None of what you just said makes sense in any context relevant to what I said.

So I'll leave this here. I have no desire to continue a conversation which can go nowhere logical, and certainly no patience with someone who just wants to state things, pretend they are relevant to the point of the conversation and score points on issues they made up simply to appear to score points on.

*yawn* Weak.

What you began ranting about in this thread was the idea that high level characters being super-heroic was a "trivialization of the fantasy genera". I can quote the whole post if you like, but it doesn't really matter because it's still there for everyone to read.

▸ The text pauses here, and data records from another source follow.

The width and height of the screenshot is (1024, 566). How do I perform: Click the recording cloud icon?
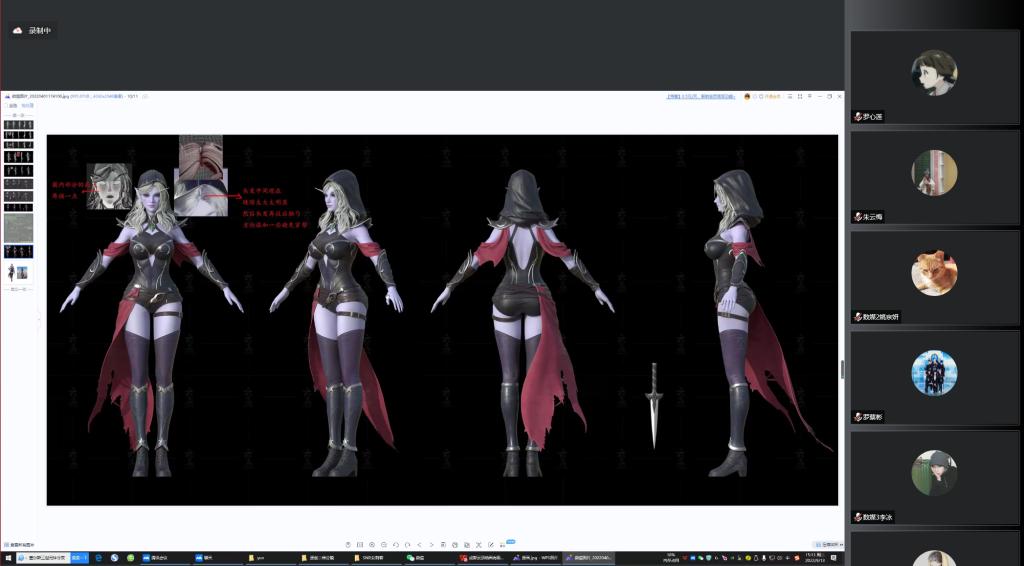[x=18, y=31]
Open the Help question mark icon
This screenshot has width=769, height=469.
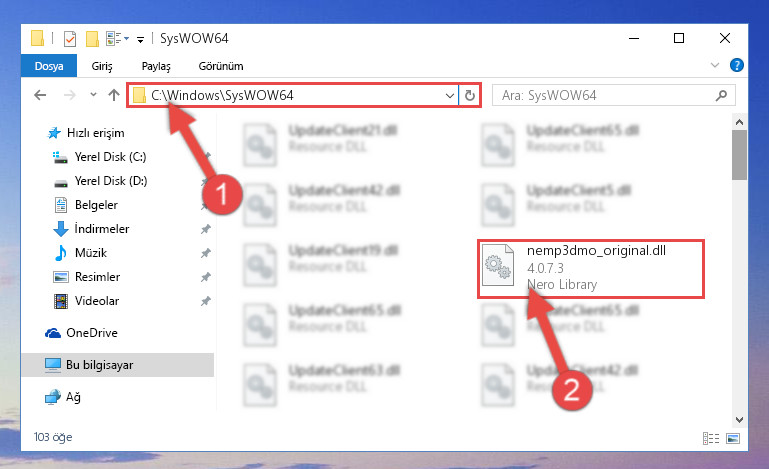click(x=737, y=65)
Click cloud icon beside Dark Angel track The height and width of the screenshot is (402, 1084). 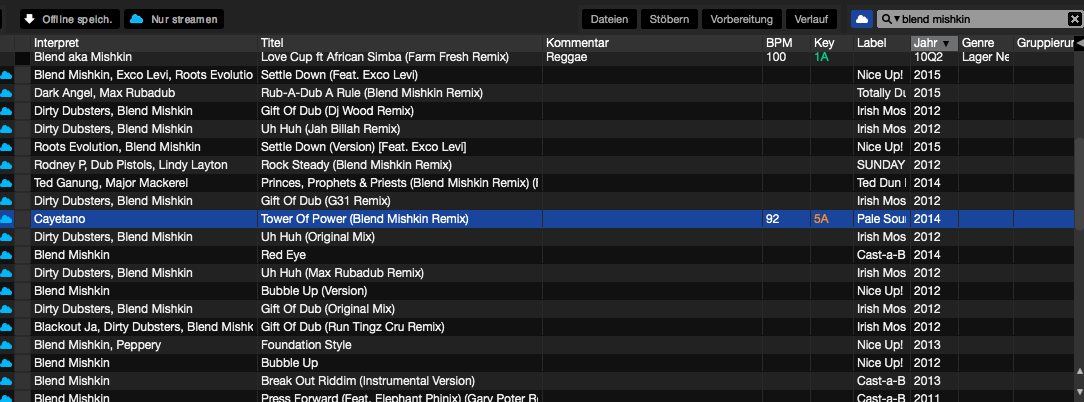click(x=6, y=93)
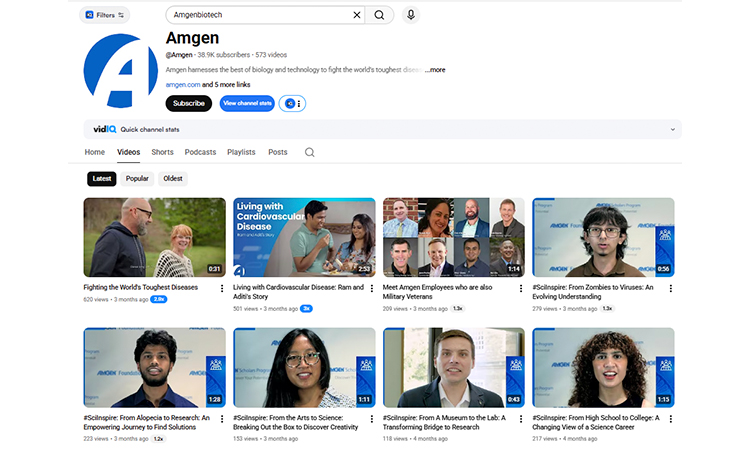
Task: Click the vidIQ icon next to View channel stats
Action: 291,103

In my game of D&D, a 13th level Monk has had the ability to fall an infinite distance and take no damage since like 1978. The ability to do this was generally presented as an act of skill. And in my game of D&D, an 8th level fighter was a "superhero" who could among other things reliably survive falling from heights that would kill any realistic normal person. But that was ok, because he was in fact a "superhero".

The problem with your rant is that you seem to be OK with certain classes achieving levels of power that are obviously superheroic as long as in your head you can give some plausible excuse, where just saying something like "magic" or "ki" or whatever is enough for you to nod along and say, "Oh, that's plausible." But if I don't say the magic words, somehow it's not plausible and instead it is a "joke in your eyes".

And frankly, that's ridiculous. There is as I have been pointing out all manner of plausible reasons why you wouldn't expect a fantasy game to be a realistic simulation of real life. And further there are all manner of reasons for wanting all classes upon obtaining high level to be on the same tier, and not have some classes nigh demigods and other classes strictly limited to what is realistic. There is nothing mundane about any character that is 15th level. They may not be magical, and they may have obtained their power through non-magical means, but they are not mundane because mundanity got left behind about 10 levels ago. Thus a character of that level may have fantastic skills and abilities, far beyond what any realistic character may have, simply because it is a fantasy. You are like Vizzini, except carrying on about "implausible" and "implausible" that, when in fact that word does not mean what you think it means.

But what is even more ridiculous is rejecting that what I have said makes sense in a context relevant to what you did in fact say as if you didn't say it.

Further, no one really cares whether you stamp your foot and petulantly declare for like the third time that you have no desire to continue the conversation.
 

I'd personally rather they focus more on making that payoff bigger, than necessarily remaking the game as a non-fiddly version of PF.

In all the examples, low-level characters are even more bare-bones than in PF 1 (except with regards to hit points). What used to be 1st level class abilities and race abilities are now feats you have to earn over levels.